=== Section Start ===

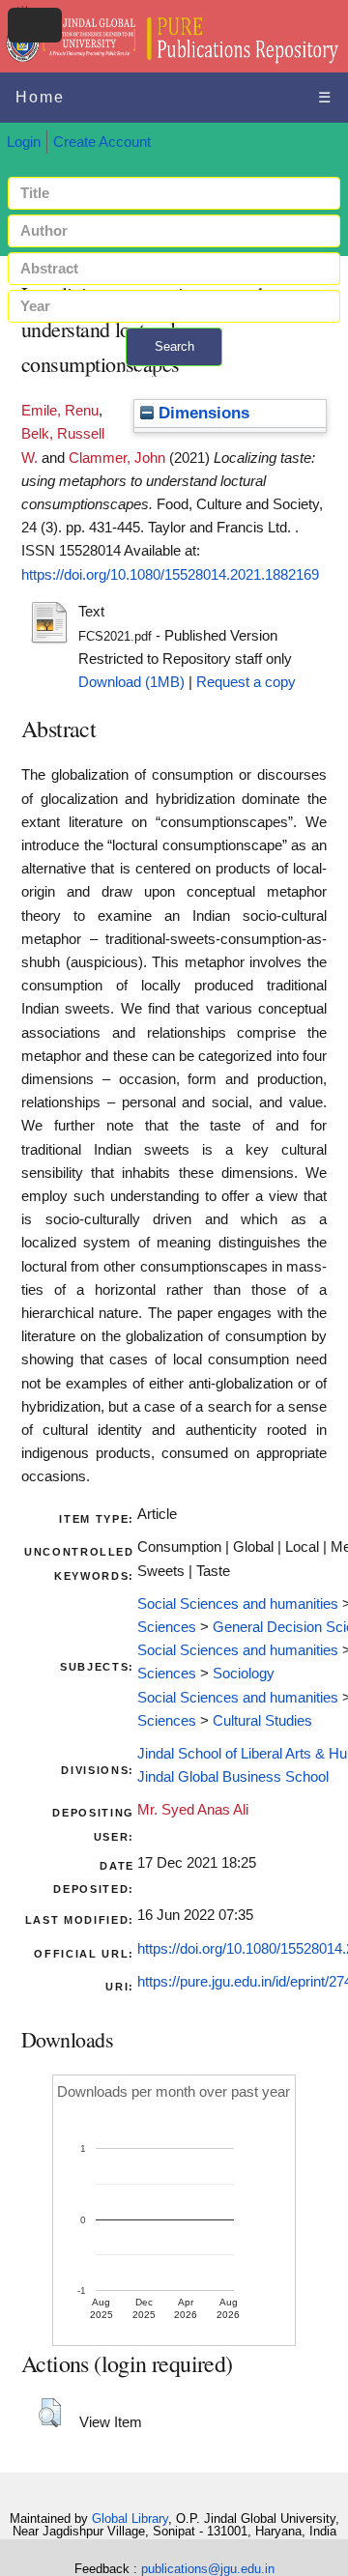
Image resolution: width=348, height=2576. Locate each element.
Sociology (244, 1673)
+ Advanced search (174, 377)
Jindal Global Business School (233, 1777)
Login (24, 142)
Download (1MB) (131, 682)
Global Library (130, 2518)
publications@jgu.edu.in (208, 2569)
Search (174, 346)
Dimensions (201, 413)
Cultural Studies (262, 1721)
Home (40, 97)
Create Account (102, 142)
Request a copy (246, 682)
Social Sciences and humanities (237, 1604)
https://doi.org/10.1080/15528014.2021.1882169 (170, 575)
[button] (50, 2412)
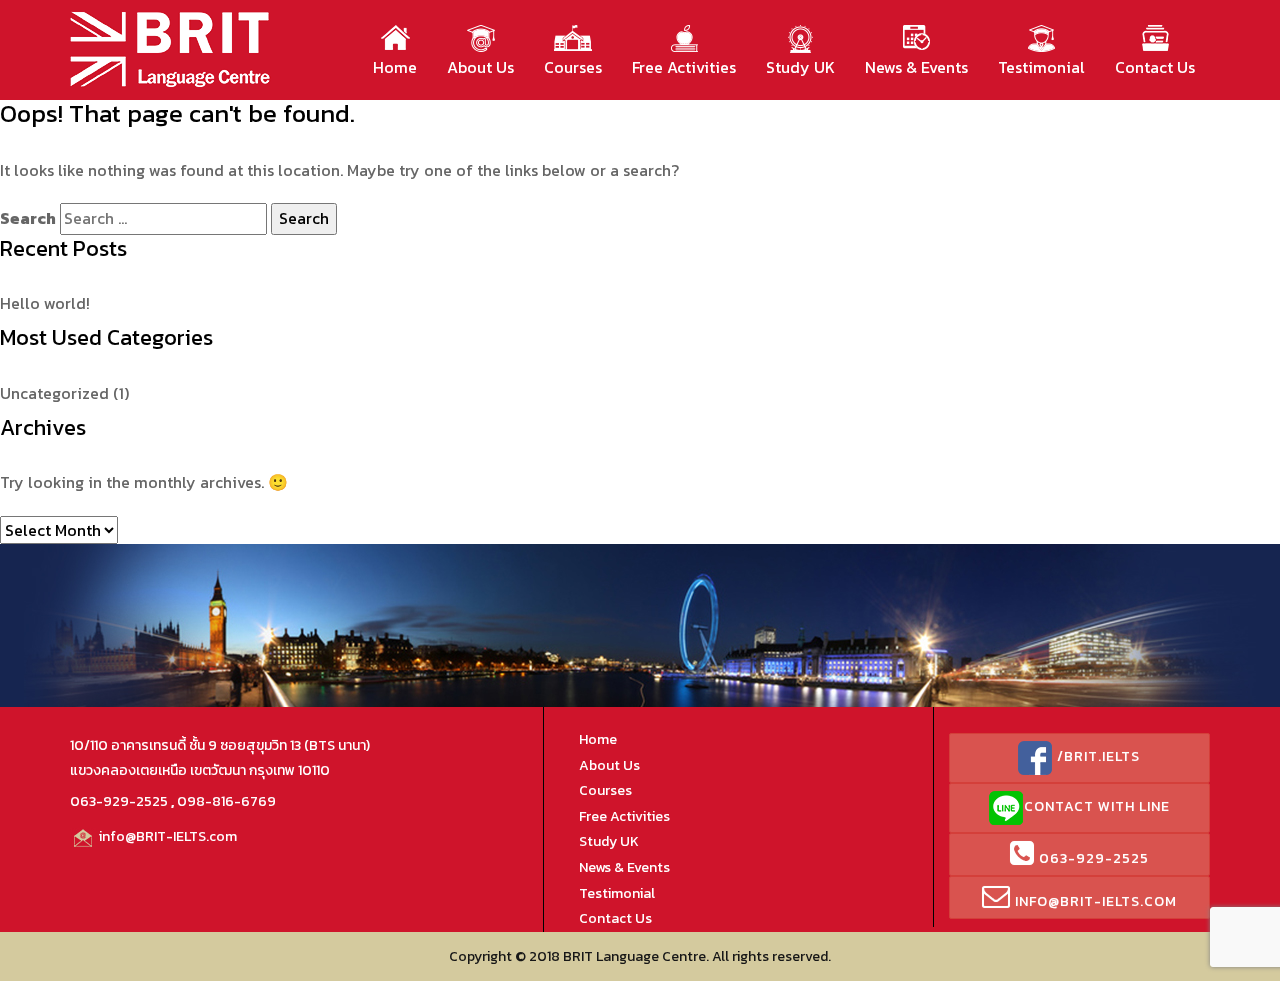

=== Section End ===

§ EXERCISE PROMPT
Without including any pictures, print all of the material exactly as given.

§ OUTPUT OF THE EXERCISE
Image resolution: width=348, height=2576. Locate each element.
Sociology (244, 1673)
+ Advanced search (174, 377)
Jindal Global Business School (233, 1777)
Login (24, 142)
Download (1MB) (131, 682)
Global Library (130, 2518)
publications@jgu.edu.in (208, 2569)
Search (174, 346)
Dimensions (201, 413)
Cultural Studies (262, 1721)
Home (40, 97)
Create Account (102, 142)
Request a copy (246, 682)
Social Sciences and humanities (237, 1604)
https://doi.org/10.1080/15528014.2021.1882169 (170, 575)
[button] (50, 2412)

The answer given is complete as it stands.